22. Auszug aus dem Urteil vom 12. März 1965 i.S. Eidg. Steuerverwaltung gegen X. und Steuerrekurskommission des Kantons Schwyz.

Regeste

Wehrsteuer; Amnestie gemäss Art. 5 BB vom 22. Dezember 1954 über die Ausführung der Finanzordnung 1955 bis 1958.
Grundsatz von Treu und Glauben: Der Steuerpflichtige, der von der Amnestie Gebrauch macht, darf sich auf die von der kantonalen Steuerverwaltung zum voraus öffentlich abgegebene Zusicherung verlassen, dass bei der Durchführung der Amnestie Nachforschungen nur in bestimmten Grenzen angestellt werden sollen.

Sachverhalt ab Seite 134

BGE 91 I 133 S. 134
Aus dem Tatbestand:

A.- Das Steuergesetz des Kantons Schwyz vom 28. Oktober 1958, das am 1. Januar 1959 in Kraft getreten ist, sieht in § 97 eine Steueramnestie vor.

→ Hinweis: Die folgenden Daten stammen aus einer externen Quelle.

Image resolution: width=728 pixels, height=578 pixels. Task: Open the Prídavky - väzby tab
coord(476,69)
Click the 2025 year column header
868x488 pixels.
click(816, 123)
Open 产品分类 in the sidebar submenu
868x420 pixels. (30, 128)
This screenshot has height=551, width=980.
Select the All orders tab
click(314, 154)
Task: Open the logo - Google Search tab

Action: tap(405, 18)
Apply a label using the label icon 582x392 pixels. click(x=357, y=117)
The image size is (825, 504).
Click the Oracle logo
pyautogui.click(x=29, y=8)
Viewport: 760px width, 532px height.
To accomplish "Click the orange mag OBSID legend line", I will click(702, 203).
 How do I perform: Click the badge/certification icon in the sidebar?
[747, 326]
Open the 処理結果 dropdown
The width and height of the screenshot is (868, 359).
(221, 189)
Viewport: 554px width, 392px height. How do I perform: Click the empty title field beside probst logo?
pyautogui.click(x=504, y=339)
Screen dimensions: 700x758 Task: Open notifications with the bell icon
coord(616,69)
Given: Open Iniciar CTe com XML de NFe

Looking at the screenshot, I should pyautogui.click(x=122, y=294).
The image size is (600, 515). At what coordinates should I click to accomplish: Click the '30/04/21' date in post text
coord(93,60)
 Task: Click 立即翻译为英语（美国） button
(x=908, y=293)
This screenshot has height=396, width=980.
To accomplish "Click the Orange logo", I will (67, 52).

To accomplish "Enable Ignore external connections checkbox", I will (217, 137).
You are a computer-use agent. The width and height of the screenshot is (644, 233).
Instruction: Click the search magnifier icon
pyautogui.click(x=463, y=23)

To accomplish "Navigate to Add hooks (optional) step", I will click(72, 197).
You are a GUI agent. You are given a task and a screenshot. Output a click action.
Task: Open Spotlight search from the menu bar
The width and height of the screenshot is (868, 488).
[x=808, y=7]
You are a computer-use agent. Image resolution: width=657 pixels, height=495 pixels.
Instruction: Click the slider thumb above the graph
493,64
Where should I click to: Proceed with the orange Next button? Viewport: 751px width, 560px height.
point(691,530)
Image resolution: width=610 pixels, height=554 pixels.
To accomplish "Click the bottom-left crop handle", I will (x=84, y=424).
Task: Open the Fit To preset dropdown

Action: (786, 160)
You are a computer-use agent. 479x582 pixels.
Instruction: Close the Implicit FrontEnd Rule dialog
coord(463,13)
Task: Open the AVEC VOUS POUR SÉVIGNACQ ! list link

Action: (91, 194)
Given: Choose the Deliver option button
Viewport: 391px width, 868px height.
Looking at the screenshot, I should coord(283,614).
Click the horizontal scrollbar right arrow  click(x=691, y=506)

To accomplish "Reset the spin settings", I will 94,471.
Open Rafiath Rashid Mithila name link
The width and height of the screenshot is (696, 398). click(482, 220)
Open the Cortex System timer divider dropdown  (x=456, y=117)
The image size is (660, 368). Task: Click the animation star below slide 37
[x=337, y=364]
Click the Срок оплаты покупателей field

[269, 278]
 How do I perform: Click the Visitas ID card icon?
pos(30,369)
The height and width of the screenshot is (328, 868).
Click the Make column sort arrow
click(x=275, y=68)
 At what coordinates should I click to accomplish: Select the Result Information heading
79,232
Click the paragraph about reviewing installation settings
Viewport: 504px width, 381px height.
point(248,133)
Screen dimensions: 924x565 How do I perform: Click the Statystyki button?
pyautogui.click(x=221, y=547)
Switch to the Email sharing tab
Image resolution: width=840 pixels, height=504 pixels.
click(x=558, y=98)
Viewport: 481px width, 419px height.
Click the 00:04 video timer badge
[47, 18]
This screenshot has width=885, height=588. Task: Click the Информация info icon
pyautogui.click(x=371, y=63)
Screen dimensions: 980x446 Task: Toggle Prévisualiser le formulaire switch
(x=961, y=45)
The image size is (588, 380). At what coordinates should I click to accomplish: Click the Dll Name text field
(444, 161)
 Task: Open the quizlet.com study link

Danach wird der Steuerpflichtige, der bei der Haupteinschätzung 1959 innerhalb bestimmter Frist die Bestandteile des Einkommens und des Vermögens vollständig und genau angibt, von der Entrichtung von Steuern und Nachsteuern für die Zeit vor dem Jahre 1959 befreit, wenn und soweit im Zeitpunkt der Abgabe der Steuererklärung nicht bereits mit seinem Wissen ein Nachsteuerverfahren hängig ist.
Erfüllt der Steuerpflichtige die Voraussetzungen dieser Amnestie, so wird er "auch von den Straffolgen der Hinterziehung der Wehrsteuer befreit, wenn er für das nachträglich angegebene Einkommen und Vermögen die Wehrsteuer im einfachen Betrage nachvergütet, soweit die Strafverfolgung der Hinterziehung dieser Steuer im Zeitpunkt des Erwerbs des Amnestieanspruches gegenüber dem Kanton noch nicht verjährt ist." (Anschlussamnestie, Art. 5 BB vom 22. Dezember 1954 über die Ausführung der Finanzordnung 1955 bis 1958 in Verbindung mit Art. 8 der Übergangsbestimmungen der BV).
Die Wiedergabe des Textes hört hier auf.